WRITTEN TASK >> Can you render the lines of the material below as a JSON list of strings, one string per line with blank lines left out, starting at the line that contains "How do I perform: Mark the $850.0" and running through the final line, both ends included?

(Click-target data)
— begin —
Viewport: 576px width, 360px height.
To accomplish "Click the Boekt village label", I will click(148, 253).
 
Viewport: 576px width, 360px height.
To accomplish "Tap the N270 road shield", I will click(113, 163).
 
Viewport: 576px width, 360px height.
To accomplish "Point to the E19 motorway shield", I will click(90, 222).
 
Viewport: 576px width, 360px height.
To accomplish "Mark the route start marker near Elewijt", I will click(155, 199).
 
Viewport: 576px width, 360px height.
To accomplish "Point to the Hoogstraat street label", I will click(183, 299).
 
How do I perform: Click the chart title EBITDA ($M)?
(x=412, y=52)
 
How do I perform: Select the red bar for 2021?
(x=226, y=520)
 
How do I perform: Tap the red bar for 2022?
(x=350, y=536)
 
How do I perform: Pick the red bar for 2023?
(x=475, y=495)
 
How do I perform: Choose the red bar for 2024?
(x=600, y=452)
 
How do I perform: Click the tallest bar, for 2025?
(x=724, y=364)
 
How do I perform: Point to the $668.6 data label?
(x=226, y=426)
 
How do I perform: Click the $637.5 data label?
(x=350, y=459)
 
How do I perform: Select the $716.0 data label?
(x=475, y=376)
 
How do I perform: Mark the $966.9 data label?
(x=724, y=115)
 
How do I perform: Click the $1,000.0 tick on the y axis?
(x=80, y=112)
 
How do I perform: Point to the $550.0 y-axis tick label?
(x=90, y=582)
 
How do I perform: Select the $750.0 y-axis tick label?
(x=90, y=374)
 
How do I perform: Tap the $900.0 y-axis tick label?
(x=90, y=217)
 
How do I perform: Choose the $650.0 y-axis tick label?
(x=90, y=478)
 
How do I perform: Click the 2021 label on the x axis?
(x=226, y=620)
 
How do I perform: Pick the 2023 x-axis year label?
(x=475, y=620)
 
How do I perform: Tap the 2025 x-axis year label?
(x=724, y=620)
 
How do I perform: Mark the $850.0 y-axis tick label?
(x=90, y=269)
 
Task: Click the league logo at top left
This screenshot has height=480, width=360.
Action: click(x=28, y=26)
— end —
PROBLEM SOLUTION >>
[
  "How do I perform: Mark the $850.0 y-axis tick label?",
  "(x=90, y=269)",
  "Task: Click the league logo at top left",
  "This screenshot has height=480, width=360.",
  "Action: click(x=28, y=26)"
]